Rubbing skin activates itch-relief neural pathway
Stop scratching: rubbing skin activates an anti-itch pathway in the spinal cord, according to research in mice recently published in JNeurosci.
It can be hard to resist the relief of scratching an itch, even though scratching damages skin, especially in sensitive areas like the eyes. But stroking can relieve an itch, too. Sakai et al. investigated the neural pathway behind this less-damaging form of itch relief.

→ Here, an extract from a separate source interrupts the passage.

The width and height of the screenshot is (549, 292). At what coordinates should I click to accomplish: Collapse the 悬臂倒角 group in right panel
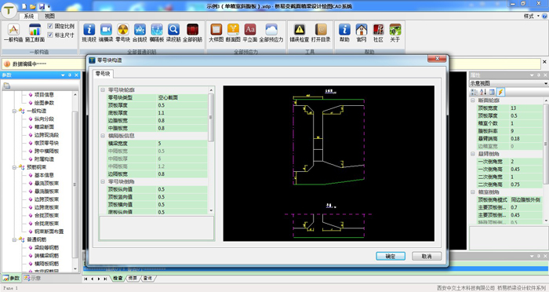472,154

The research team triggered the urge to scratch in mice by administering an itch-inducing chemical underneath their skin. The team then recorded the electrical response from dorsal horn neurons in the spinal cord while they stroked the animals' paws. The neurons fired more often as the mice were stroked and less often after the stroking ended. These neurons respond to both touch and itch, so the increase corresponds to the added touch, not increased itchiness, while the decrease corresponds to itch relief. The same decrease could be seen when the team directly stimulated touch-sensing neurons under the skin. However, inhibiting both sensory neurons and a subtype of anti-itch interneurons in the spinal cord failed to decrease the response from dorsal horn neurons, while activating sensory neurons stopped the mice from scratching.
The results show that stroking sets off a cascade, activating sensory neurons under the skin that then activate anti-itch interneurons in the spinal cord, resulting in reduced dorsal horn neural activity and itch relief.